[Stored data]
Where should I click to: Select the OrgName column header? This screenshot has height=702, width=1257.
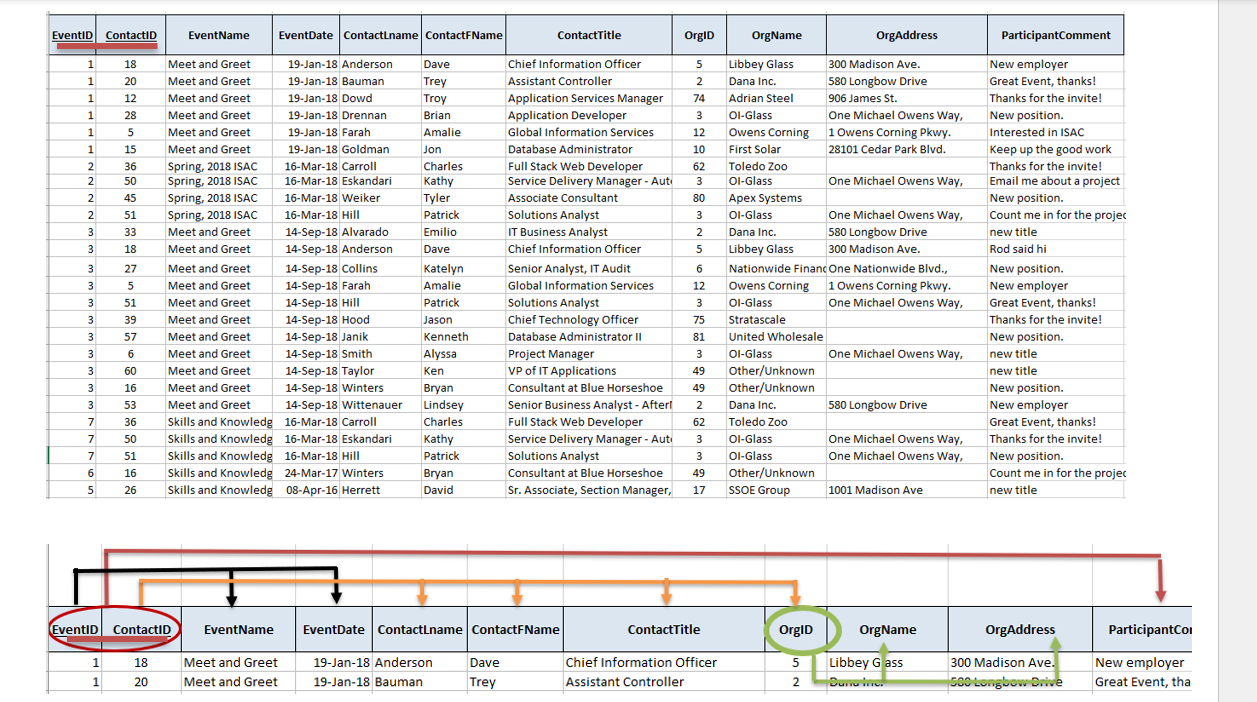pos(775,34)
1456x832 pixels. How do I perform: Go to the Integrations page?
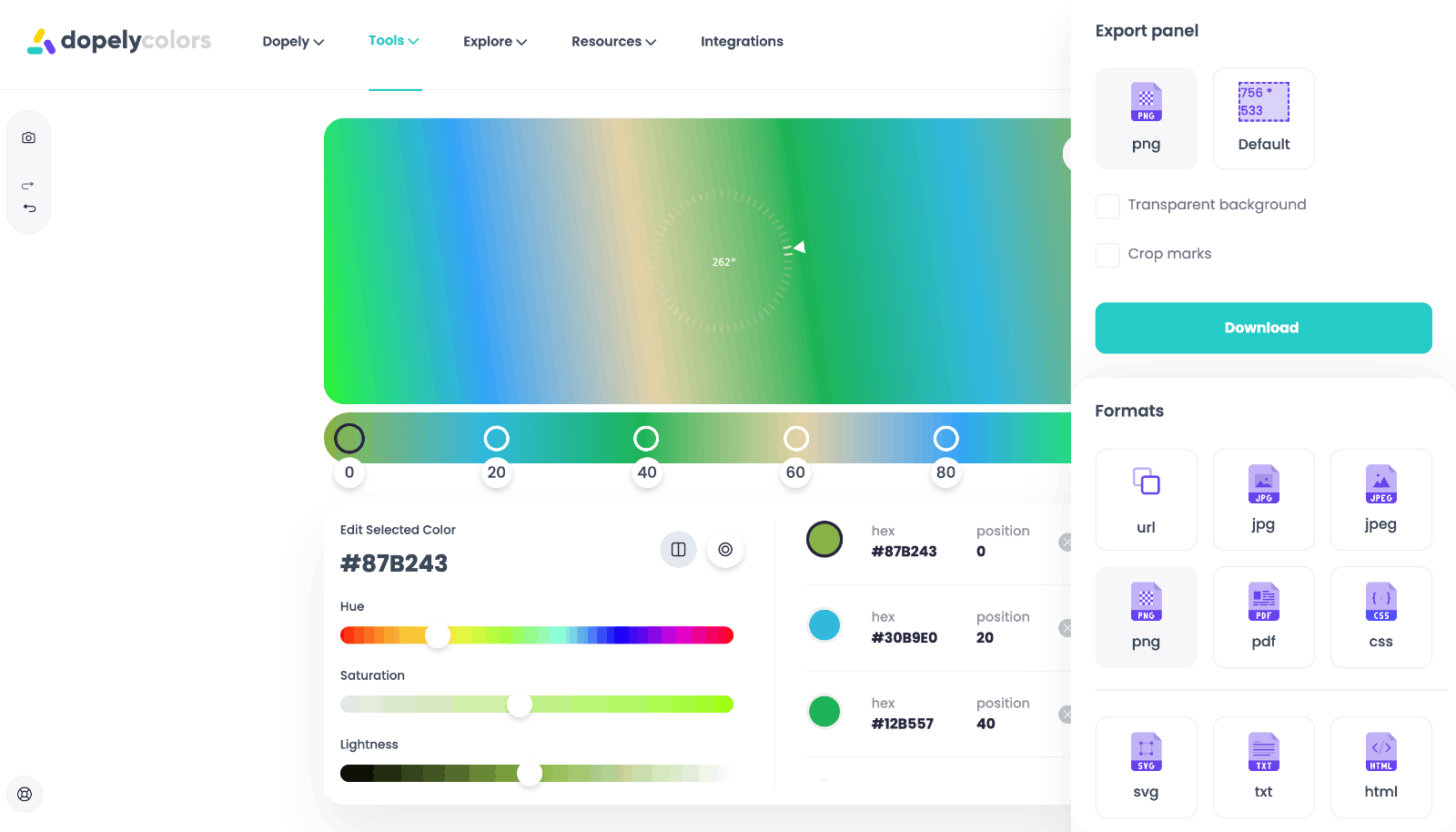(742, 42)
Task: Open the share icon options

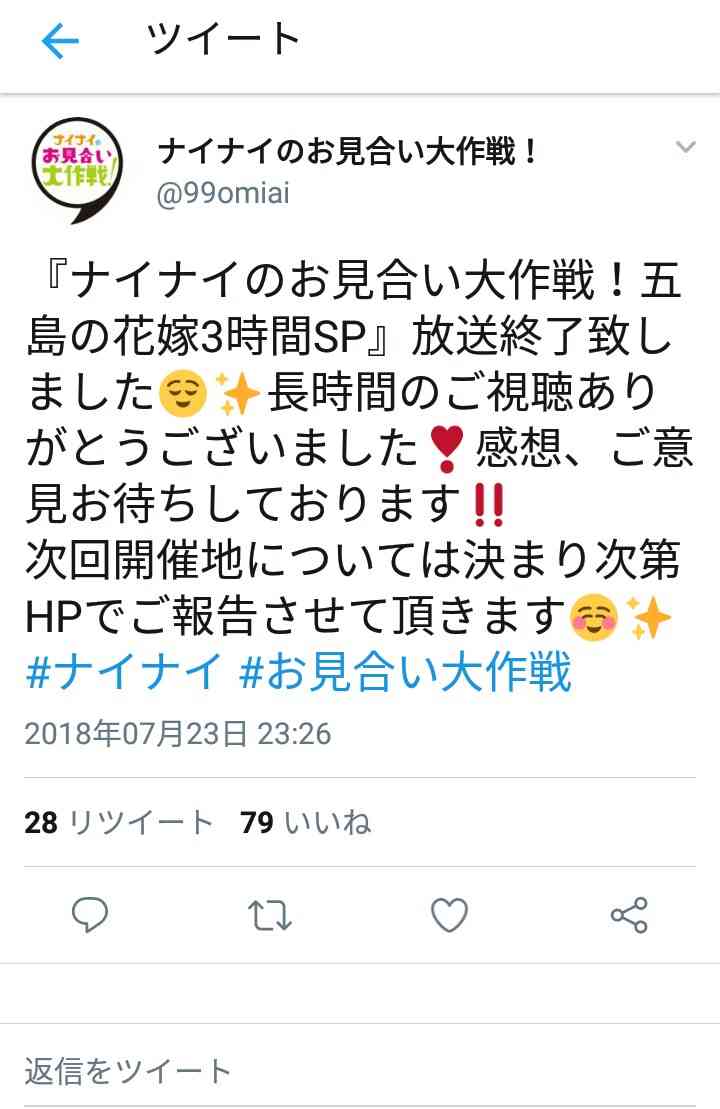Action: coord(629,915)
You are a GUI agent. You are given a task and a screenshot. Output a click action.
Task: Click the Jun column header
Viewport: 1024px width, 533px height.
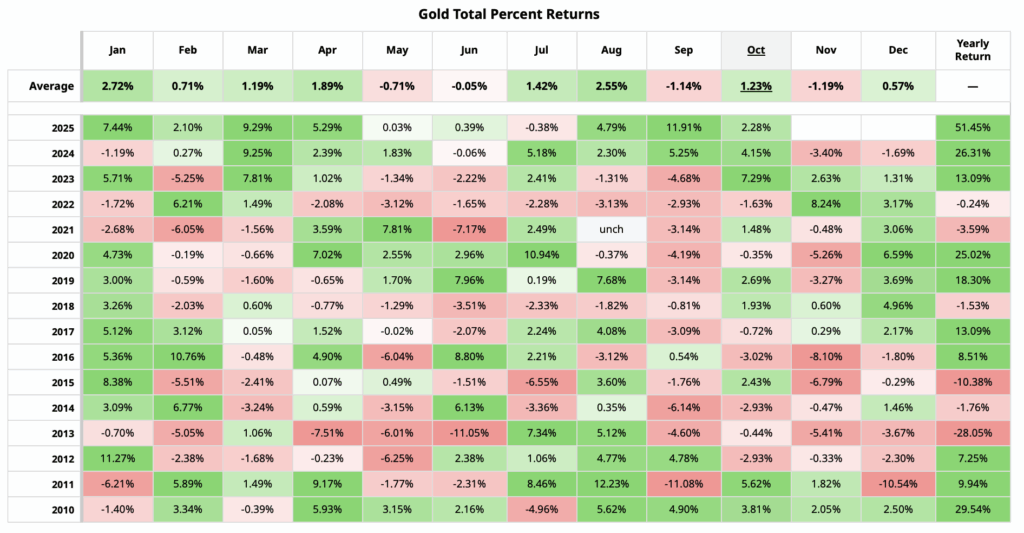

Task requirements
Copy the entries above verbatim. Pictures do not belong in the copy.

Solution
Where should I click to: Select the OrgName column header? This screenshot has height=702, width=1257.
pos(775,34)
1456x832 pixels. How do I perform: Go to the Integrations page?
(742, 42)
Task: Open the share icon options

Action: coord(629,915)
You are a GUI agent. You are given a task and a screenshot. Output a click action.
Task: Click the Jun column header
Viewport: 1024px width, 533px height.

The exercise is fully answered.